◆ **Data records**:
◆ ◆ ◆ ◆ ◆
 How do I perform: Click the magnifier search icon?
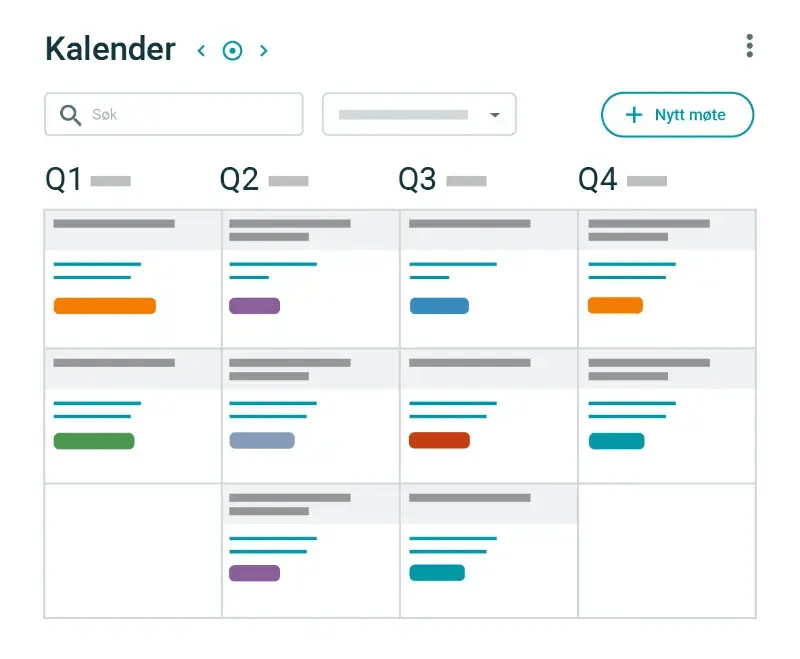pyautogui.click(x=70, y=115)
◆ ◆ ◆ ◆ ◆
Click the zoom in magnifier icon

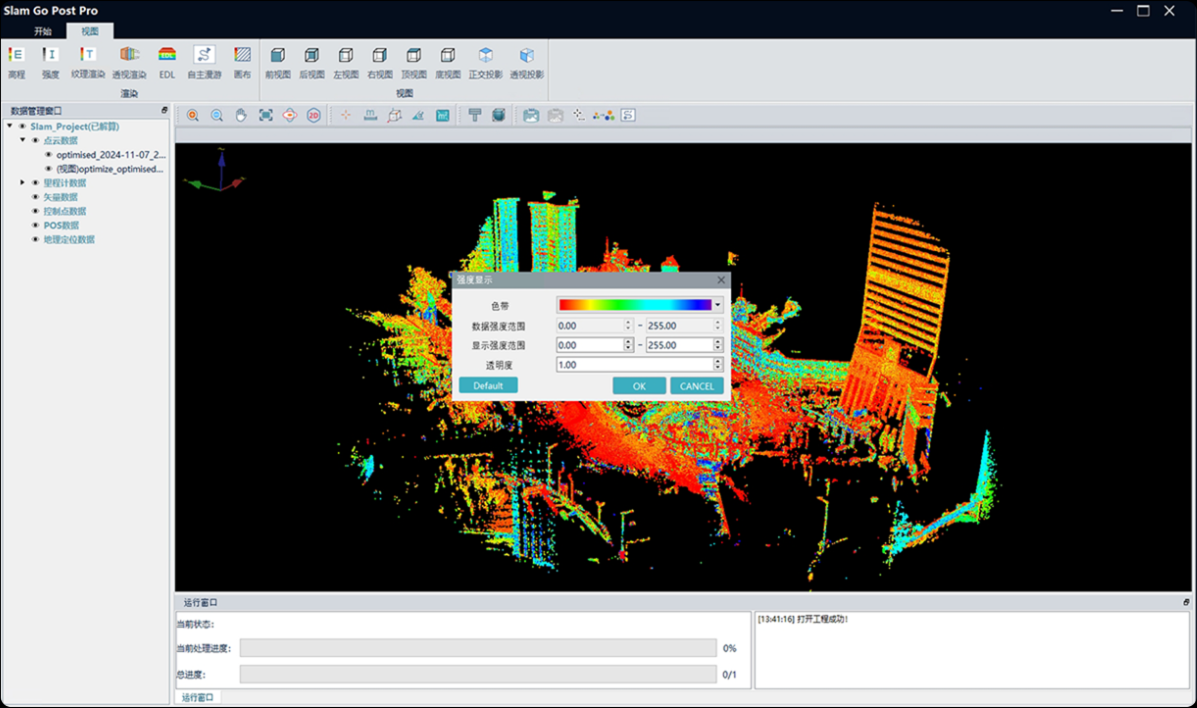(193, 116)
◆ ◆ ◆ ◆ ◆
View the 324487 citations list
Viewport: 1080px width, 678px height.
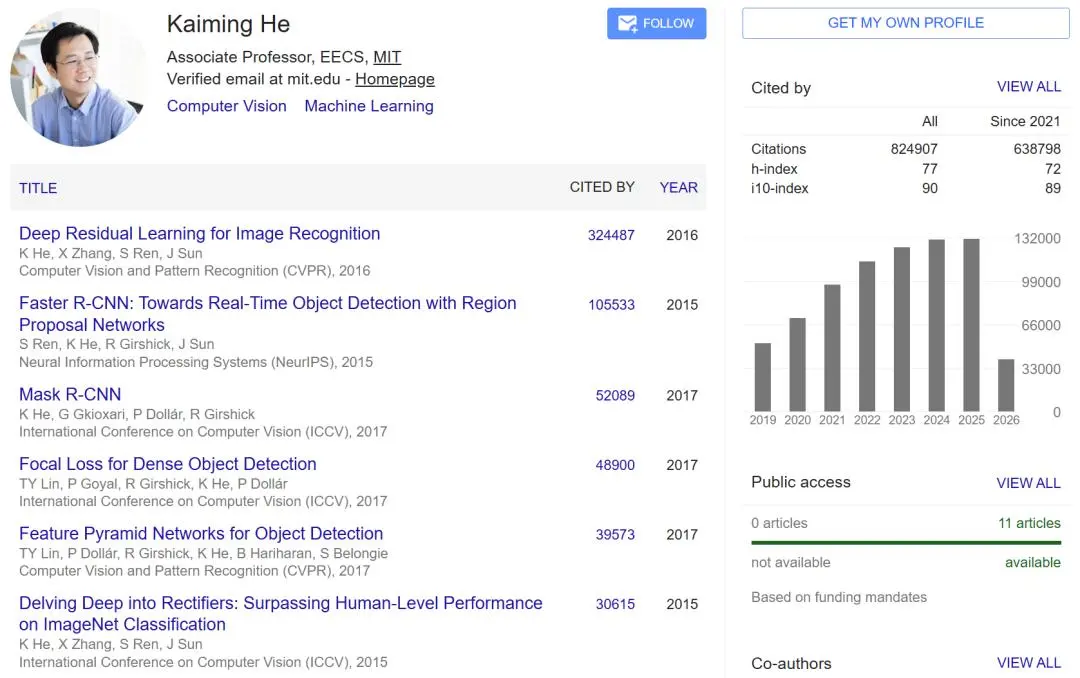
◆ ◆ ◆ ◆ ◆
◆ **Work order**: Using the data above, extract exactly the lines from the one that holds "View the 324487 citations list" to the one that holds "Viewport: 1080px width, 678px height.", both ends included, and no others.

◆ **Output for this exercise**:
View the 324487 citations list
Viewport: 1080px width, 678px height.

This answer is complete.